Eine  Konsequenz dieser Wirkungsmechanismuskette ist, dass ein Großteil früherer Experimente zwar geeignet ist, den Wissensstand zu erhöhen, aber nicht, um Aussagen zur Möglichkeit bzw. Unmöglichkeit spezieller physiologischer Wirkungen z.B. niederfrequenter elektromagnetischer Felder zu machen.

Zwei Beispiele dazu:

(i) Es ist unmittelbar nachvollziehbar, dass ein in vitro-Experiment mit der direkten Bestrahlung der charakteristischen Zellen eines Organs nicht die Fehlfunktion dieses Organs wiedergeben kann, die durch die Einwirkung auf Steuer- oder Schutzmoleküle bedingt ist, die ganz woanders lokalisiert  sein können.

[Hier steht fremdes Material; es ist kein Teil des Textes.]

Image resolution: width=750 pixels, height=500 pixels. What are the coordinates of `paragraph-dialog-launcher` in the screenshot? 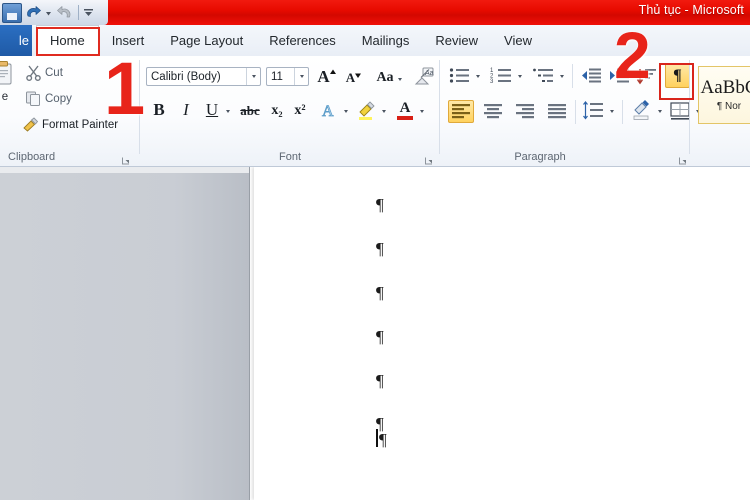 It's located at (683, 159).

(ii) Geht man von der Notwendigkeit einer kooperativen Wirkung mit UV- oder VIS-Strahlung aus, so wären alle Experimente, bei denen Verlauf und Dosis von UV- oder VIS-Strahlung nicht dokumentiert sind, nicht hinreichend aussagefähig.

Die häufig verwendete Argumentation, scheinbar widersprüchliche experimentelle Ergebnisse als Beleg gegen einen Einfluss niederfrequenter Strahlung zu verwenden, ist bei einer solchen experimentellen Grundlage nicht tragbar.

Nach dem Stand der Wissenschaft kann ein aufgezeigter möglicher Wirkungsmechanismus nicht mehr durch pauschale Gegenargumente der oben genannten Art in Frage gestellt werden.

Damit ist eine Antwort auf eine zentrale Frage der EU-Kommission an SCENIHR („biophysical mechanisms that could explain observed biological effects“) gegeben .

Im Kontrast dazu stehen die von uns als falsch erachteten Aussagen des SCENIHR-Meinungspapiers

„an inability to identify biophysical interactions mechanisms“,
„no interaction mechanism is  known regarding potential non-thermal effects of weak fields“
oder irreführenden Aussagen (s. Abschnitte 1 und 4) wie „no mechanism that operates at levels of exposure found in the everyday environment has been firmly identified“.